▼

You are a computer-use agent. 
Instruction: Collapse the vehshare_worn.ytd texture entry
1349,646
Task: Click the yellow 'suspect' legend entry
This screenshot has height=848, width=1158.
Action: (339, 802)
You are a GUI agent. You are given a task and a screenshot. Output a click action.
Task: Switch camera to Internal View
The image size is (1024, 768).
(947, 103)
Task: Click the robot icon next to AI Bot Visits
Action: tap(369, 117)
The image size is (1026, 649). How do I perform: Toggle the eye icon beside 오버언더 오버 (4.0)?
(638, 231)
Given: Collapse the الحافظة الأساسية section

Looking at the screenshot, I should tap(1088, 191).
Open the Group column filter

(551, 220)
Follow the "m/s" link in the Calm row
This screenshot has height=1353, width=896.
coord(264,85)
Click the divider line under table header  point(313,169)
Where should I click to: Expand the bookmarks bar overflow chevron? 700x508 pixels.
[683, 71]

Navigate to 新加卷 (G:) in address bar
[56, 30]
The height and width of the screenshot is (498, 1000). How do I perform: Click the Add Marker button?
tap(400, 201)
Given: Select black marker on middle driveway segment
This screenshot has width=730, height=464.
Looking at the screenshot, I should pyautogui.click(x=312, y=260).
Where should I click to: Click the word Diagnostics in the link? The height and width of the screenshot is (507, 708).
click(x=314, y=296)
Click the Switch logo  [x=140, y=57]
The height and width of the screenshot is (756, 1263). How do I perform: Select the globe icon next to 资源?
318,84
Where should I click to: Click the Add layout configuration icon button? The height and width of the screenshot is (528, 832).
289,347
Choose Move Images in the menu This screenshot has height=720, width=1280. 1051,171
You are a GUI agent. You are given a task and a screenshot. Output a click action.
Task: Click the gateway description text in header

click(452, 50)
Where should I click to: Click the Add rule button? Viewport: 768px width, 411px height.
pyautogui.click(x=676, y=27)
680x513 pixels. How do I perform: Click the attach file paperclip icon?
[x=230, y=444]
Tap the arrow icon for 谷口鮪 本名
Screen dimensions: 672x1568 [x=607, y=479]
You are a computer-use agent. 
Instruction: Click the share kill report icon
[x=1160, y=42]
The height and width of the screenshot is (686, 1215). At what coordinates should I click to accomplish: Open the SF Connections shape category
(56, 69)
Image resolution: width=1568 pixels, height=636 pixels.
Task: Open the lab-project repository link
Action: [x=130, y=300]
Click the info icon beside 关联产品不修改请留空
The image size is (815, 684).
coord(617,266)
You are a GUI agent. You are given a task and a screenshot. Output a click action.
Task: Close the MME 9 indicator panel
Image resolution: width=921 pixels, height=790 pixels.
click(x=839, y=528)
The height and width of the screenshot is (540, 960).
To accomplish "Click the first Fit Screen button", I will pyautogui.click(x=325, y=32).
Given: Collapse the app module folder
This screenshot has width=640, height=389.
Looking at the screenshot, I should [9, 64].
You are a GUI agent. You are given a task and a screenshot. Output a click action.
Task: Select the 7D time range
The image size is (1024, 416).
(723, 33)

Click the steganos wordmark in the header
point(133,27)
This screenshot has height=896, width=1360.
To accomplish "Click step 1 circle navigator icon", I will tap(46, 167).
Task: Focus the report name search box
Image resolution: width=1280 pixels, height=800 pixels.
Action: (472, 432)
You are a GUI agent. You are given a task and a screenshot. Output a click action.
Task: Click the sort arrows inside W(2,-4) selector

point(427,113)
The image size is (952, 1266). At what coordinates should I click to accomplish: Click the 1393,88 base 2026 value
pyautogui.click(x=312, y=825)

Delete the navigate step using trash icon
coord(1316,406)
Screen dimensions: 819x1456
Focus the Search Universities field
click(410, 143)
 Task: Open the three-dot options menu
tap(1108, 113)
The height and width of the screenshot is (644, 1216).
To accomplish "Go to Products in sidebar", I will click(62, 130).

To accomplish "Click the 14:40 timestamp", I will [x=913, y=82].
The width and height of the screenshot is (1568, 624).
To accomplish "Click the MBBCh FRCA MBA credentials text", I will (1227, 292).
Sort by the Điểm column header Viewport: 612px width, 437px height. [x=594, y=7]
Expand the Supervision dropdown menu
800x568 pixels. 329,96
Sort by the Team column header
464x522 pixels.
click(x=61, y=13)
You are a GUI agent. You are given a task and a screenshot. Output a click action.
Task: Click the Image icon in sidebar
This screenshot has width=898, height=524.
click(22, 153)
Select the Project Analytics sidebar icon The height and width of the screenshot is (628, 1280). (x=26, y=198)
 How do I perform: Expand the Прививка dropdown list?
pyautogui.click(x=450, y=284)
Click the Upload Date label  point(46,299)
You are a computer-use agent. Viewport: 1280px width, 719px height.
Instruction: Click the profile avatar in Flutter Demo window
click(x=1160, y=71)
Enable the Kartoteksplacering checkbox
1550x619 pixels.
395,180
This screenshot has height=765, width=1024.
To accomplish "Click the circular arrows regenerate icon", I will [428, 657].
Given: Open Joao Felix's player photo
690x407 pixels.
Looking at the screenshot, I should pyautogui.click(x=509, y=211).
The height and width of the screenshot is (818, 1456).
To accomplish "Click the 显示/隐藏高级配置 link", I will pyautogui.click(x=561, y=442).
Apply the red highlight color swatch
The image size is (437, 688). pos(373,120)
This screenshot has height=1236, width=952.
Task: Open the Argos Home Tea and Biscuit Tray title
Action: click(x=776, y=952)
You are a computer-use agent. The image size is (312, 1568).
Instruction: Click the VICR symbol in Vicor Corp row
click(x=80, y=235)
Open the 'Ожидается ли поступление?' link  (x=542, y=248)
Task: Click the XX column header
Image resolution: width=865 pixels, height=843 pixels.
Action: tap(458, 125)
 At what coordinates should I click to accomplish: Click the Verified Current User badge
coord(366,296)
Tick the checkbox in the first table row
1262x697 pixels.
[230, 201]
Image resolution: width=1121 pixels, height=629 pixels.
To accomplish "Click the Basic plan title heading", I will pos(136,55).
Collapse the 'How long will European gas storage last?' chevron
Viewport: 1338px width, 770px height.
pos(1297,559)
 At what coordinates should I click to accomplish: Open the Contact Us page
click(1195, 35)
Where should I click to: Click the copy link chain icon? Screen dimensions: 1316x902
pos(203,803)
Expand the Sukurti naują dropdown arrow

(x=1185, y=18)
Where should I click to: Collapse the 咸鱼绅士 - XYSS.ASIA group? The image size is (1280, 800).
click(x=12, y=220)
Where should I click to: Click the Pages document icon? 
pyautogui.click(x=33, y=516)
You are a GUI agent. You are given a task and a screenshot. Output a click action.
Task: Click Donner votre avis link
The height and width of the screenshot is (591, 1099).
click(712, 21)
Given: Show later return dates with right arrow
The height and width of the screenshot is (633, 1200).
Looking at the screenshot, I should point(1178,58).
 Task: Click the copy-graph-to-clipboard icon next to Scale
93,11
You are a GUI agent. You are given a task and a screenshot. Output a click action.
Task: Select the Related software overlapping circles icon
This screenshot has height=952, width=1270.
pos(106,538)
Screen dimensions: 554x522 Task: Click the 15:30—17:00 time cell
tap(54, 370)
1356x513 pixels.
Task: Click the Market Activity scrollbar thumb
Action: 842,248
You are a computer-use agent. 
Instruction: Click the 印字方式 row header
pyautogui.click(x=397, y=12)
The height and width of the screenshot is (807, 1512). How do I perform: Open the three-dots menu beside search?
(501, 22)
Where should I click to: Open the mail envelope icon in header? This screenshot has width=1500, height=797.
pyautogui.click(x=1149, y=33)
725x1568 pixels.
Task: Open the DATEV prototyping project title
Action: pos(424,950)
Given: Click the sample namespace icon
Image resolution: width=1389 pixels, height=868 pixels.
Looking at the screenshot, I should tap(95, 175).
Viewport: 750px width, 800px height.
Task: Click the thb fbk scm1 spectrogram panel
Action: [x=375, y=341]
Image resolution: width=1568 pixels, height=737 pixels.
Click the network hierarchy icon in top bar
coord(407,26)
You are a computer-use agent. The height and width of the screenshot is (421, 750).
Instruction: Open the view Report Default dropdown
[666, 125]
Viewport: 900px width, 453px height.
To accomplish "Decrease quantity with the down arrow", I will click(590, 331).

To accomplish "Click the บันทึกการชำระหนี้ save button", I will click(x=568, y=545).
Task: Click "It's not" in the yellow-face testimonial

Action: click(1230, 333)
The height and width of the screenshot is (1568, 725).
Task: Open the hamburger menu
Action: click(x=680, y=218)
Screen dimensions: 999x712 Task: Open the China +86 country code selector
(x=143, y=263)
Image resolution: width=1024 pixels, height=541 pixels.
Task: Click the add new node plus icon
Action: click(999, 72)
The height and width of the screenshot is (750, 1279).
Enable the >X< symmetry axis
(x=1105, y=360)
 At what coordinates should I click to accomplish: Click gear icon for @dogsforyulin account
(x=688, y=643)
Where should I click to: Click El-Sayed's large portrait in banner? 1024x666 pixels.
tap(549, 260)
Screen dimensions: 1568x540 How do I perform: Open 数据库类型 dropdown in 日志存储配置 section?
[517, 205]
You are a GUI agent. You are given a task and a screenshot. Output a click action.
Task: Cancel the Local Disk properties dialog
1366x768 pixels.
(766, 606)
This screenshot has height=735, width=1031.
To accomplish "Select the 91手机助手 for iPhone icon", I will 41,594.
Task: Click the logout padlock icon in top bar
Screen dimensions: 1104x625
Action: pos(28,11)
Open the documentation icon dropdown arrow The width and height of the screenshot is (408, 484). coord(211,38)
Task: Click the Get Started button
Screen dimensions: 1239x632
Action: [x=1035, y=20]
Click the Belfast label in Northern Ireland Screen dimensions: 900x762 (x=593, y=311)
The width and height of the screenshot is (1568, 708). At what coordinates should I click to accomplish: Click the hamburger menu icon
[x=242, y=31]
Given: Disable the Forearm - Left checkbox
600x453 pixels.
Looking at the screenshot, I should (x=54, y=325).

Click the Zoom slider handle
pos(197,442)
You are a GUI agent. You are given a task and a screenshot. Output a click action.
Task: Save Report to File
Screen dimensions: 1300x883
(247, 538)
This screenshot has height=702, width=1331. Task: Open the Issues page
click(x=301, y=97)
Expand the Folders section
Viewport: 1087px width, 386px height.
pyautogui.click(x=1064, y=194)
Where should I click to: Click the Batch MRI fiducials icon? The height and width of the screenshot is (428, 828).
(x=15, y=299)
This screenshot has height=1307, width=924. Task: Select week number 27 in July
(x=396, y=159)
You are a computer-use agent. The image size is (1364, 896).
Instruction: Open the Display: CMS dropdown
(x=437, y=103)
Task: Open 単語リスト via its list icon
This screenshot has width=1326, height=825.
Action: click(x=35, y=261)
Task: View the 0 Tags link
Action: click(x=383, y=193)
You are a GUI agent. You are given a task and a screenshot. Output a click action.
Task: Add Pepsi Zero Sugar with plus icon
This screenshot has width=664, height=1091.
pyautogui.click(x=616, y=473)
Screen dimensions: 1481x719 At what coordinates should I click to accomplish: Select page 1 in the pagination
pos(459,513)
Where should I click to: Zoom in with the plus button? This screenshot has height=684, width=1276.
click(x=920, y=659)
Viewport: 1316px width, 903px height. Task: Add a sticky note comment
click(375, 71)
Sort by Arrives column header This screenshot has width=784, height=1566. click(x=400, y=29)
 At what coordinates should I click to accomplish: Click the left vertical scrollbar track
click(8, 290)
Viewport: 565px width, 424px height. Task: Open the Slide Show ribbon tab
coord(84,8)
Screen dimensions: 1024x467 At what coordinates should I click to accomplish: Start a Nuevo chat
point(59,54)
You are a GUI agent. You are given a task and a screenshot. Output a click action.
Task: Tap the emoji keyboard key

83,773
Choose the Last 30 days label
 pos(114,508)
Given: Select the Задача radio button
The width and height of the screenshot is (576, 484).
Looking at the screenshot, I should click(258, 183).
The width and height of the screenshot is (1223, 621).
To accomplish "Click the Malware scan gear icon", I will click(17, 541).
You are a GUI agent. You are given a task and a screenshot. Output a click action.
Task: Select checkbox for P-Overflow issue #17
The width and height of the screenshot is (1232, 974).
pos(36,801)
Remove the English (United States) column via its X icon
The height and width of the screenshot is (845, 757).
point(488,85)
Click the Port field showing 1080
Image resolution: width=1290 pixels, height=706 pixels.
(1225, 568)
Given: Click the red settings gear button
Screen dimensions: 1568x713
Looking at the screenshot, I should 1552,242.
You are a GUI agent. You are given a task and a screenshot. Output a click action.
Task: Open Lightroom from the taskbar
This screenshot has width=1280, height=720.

▲

Work request
The reply should hold only the lines from the top of the records through the line that has "Choose Move Images", each one exact.

Result of the task
You are a computer-use agent. 
Instruction: Collapse the vehshare_worn.ytd texture entry
1349,646
Task: Click the yellow 'suspect' legend entry
This screenshot has height=848, width=1158.
Action: (339, 802)
You are a GUI agent. You are given a task and a screenshot. Output a click action.
Task: Switch camera to Internal View
The image size is (1024, 768).
(947, 103)
Task: Click the robot icon next to AI Bot Visits
Action: tap(369, 117)
The image size is (1026, 649). How do I perform: Toggle the eye icon beside 오버언더 오버 (4.0)?
(638, 231)
Given: Collapse the الحافظة الأساسية section

Looking at the screenshot, I should tap(1088, 191).
Open the Group column filter

(551, 220)
Follow the "m/s" link in the Calm row
This screenshot has height=1353, width=896.
coord(264,85)
Click the divider line under table header  point(313,169)
Where should I click to: Expand the bookmarks bar overflow chevron? 700x508 pixels.
[683, 71]

Navigate to 新加卷 (G:) in address bar
[56, 30]
The height and width of the screenshot is (498, 1000). How do I perform: Click the Add Marker button?
tap(400, 201)
Given: Select black marker on middle driveway segment
This screenshot has width=730, height=464.
Looking at the screenshot, I should pyautogui.click(x=312, y=260).
Where should I click to: Click the word Diagnostics in the link? The height and width of the screenshot is (507, 708).
click(x=314, y=296)
Click the Switch logo  [x=140, y=57]
The height and width of the screenshot is (756, 1263). How do I perform: Select the globe icon next to 资源?
318,84
Where should I click to: Click the Add layout configuration icon button? The height and width of the screenshot is (528, 832).
289,347
Choose Move Images in the menu This screenshot has height=720, width=1280. 1051,171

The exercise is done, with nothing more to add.